For dan (black belt) examinations, the candidate must travel to the regional headquarters or attend clinics given by certified examiners (such as national competitions). The candidate must demonstrate two katas, one of his or her choice and one chosen by the chief examiner. The candidate is also tested on free sparring, which is non-point (i.e. it does not stop when someone makes contact). Older candidates may also demonstrate self-defense techniques, in which they must defend themselves from a series of attacks from an instructor. Board-breaking is not generally tested, as it falls outside the purview of traditional karate.

==Master camp==
The ISKF runs an annual training retreat in Green Lane, Pennsylvania, which draws karate practitioners from all over the world. Guest instructors from outside of the ISKF are often invited to teach classes. Mandatory classes are held twice per day, optional training once per day, and a special instructor training class once per day. Dan (black belt) exams, examiner certification, and judge certification are also offered. The retreat generally concludes with a goodwill tournament.

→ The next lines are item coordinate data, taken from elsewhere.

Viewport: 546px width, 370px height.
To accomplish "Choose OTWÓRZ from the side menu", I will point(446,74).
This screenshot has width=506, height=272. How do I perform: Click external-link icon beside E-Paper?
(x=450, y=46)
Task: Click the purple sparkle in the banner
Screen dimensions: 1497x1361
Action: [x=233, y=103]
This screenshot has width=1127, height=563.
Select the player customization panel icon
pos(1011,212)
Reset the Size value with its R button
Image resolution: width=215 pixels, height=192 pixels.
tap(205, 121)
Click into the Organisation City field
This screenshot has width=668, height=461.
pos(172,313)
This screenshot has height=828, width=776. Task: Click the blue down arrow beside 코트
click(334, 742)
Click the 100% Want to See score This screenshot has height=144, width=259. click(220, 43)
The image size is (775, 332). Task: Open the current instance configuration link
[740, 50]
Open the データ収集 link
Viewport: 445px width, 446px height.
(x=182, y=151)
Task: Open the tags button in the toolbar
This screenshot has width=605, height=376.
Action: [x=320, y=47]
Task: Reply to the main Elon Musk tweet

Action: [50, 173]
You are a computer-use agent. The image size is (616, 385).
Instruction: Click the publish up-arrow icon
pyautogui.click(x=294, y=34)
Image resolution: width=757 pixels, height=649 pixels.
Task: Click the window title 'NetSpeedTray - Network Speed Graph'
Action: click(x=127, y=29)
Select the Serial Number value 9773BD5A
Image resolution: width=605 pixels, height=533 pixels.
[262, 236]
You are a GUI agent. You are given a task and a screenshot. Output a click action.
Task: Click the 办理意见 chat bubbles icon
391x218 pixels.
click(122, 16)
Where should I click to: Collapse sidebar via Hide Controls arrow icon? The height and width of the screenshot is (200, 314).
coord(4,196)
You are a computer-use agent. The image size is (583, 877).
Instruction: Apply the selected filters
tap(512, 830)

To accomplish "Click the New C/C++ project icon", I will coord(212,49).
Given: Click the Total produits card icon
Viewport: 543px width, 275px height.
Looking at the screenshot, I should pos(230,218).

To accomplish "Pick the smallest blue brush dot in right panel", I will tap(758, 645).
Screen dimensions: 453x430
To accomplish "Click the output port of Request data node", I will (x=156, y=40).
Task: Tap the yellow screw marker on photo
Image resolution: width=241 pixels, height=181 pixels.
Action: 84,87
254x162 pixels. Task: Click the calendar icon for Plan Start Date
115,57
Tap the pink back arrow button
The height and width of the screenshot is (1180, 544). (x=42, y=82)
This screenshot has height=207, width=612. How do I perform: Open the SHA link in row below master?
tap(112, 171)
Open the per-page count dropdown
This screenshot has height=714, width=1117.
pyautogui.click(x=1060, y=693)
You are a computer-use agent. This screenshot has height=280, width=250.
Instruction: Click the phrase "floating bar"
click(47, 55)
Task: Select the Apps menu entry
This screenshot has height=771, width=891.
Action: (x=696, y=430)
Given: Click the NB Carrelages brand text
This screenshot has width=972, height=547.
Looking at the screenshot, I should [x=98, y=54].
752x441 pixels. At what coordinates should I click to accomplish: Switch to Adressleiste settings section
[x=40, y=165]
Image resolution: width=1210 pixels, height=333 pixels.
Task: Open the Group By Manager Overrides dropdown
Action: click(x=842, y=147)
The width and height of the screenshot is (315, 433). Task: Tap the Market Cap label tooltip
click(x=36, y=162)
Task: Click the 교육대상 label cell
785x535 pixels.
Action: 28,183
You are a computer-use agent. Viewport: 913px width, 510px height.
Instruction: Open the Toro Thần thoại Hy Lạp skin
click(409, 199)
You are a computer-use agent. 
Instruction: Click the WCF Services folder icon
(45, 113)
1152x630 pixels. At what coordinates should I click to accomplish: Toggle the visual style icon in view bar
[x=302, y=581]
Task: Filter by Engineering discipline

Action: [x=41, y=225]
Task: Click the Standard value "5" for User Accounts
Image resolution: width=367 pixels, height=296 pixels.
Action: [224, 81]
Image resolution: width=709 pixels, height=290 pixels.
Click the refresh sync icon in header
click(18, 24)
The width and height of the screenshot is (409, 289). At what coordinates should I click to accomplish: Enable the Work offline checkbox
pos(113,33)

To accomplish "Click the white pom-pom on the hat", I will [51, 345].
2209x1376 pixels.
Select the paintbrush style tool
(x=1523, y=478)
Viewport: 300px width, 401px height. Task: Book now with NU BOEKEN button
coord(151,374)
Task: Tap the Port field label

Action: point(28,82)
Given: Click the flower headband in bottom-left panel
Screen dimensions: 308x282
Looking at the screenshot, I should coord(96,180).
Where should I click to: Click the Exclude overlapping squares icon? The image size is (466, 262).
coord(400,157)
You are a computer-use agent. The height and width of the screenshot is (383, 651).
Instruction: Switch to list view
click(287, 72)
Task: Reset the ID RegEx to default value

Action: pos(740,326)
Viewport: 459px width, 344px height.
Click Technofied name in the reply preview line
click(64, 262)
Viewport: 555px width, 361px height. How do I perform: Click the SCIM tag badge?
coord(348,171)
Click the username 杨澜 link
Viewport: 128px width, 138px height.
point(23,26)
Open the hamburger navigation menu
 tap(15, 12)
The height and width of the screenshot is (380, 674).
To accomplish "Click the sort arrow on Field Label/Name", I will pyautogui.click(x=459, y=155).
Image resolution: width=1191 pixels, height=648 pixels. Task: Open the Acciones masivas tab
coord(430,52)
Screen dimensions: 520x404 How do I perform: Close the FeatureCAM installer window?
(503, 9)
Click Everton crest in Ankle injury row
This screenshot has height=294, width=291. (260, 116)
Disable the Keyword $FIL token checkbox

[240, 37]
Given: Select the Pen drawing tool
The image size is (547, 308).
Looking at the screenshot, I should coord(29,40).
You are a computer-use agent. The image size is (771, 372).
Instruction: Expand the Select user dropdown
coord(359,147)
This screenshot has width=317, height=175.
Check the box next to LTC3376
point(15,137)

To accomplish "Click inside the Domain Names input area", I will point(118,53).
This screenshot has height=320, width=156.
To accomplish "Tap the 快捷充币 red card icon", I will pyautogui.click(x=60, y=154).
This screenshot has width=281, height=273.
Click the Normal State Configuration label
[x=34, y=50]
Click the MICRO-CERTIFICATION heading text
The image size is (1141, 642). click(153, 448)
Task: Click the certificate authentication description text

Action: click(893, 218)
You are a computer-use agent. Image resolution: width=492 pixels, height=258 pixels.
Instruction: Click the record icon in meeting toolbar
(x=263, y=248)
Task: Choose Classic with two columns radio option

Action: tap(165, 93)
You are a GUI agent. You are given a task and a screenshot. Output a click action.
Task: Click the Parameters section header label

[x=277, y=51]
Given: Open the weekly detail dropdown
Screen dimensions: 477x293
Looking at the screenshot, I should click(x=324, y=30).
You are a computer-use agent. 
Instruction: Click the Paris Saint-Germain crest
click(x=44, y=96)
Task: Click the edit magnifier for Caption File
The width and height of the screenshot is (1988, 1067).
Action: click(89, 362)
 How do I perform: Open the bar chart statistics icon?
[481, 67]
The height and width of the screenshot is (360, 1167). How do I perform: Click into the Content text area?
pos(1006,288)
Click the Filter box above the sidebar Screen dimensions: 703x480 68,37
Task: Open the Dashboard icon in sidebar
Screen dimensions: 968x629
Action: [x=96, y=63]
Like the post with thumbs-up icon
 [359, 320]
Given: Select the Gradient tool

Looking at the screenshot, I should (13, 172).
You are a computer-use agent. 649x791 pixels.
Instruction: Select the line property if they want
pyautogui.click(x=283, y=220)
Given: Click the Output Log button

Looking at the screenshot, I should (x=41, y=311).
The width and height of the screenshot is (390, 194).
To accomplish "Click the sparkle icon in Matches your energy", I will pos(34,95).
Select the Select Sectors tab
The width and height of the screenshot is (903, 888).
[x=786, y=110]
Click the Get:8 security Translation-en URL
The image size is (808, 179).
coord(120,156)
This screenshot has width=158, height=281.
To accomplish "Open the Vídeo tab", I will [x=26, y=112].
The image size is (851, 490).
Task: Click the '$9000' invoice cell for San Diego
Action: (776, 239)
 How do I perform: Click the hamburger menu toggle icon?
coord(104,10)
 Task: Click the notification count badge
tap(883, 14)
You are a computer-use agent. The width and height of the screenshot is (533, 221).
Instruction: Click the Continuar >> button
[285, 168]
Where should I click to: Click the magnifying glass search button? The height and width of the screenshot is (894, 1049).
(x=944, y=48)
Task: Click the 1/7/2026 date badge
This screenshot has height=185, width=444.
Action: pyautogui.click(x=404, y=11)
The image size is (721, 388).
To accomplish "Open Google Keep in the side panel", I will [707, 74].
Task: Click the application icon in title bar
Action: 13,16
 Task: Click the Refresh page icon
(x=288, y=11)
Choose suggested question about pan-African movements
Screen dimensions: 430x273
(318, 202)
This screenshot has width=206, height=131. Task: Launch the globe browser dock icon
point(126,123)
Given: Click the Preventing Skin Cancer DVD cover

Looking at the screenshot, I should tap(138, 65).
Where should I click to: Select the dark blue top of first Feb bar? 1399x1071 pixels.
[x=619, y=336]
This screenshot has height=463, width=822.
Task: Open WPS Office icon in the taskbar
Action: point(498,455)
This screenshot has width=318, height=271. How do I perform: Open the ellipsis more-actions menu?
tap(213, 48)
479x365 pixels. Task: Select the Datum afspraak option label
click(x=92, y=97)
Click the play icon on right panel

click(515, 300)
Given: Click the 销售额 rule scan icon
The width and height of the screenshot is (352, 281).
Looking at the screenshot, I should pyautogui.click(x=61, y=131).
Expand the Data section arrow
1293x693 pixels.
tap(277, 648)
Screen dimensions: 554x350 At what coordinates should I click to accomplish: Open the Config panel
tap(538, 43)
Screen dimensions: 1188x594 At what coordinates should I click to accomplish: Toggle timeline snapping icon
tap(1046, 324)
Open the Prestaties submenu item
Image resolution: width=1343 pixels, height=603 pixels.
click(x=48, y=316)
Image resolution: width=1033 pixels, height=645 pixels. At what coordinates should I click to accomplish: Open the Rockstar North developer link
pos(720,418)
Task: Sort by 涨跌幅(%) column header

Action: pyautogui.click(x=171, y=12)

Other camps are held outside the United States.

==Collegiate karate==
The ISKF is affiliated at both the National level with the National Collegiate Karate Association (NCKA) and at the regional Level with the East Coast Collegiate Karate Union (ECCKU). Hiroyoshi Okazaki is the chairman and chief instructor; Dr. JD Swanson is the director of both the NCKA and ECCKU. Dr. Swanson runs two ISKF Collegiate Clubs at Brown University and Salve Regina University and is author of the popular book "Karate Science: Dynamic Movement published by YMAA. Jason Haase is the ECCKU coordinator. The ECCKU has 15 member-colleges, but any karateka in college may compete in tournaments. The biggest collegiate event to date was held at Lycoming College in 2018, had over 80 participants and multiple instructors (including Sensei Hoffman, Vance, Haase, Swanson, Taka-Hashi & Bliss).

==Split with JKA==
In June 2007, the ISKF ended its affiliation with the JKA due to a conflict over new rules that were declared at the 2007 JKA board of directors meeting.

On April 2, 2007, three of the founding members of the ISKF (Takashina, Koyama, and Takayuki Mikami) decided to remain with the JKA, forming JKA/WF Americas and the JKA American Federation (JKA/AF). However, a majority of the practitioners within the ISKF decided to remain with that organization rather than JKA, including Teruyuki Okazaki, one of the founders.

Mikami and Takashina have made individual statements about their decision to remain in the JKA.

The ISKF made a formal statement regarding the break.

==2011 Political Split==
In 2011 the International Shotokan Karate Federation (ISKF) suffered a split when Frank Woon-A-Tai left the ISKF to form the International Karate Daigaku (IKD). During the split approximately half of the Canadian membership from the ISKF left to help form the IKD including all of the membership from Ontario, Prince Edward Island, Newfoundland, more than half of the membership from Quebec, Saskatchewan and Manitoba. Other countries soon followed suit including Guyana, Frank Woon-A-Tai's home country.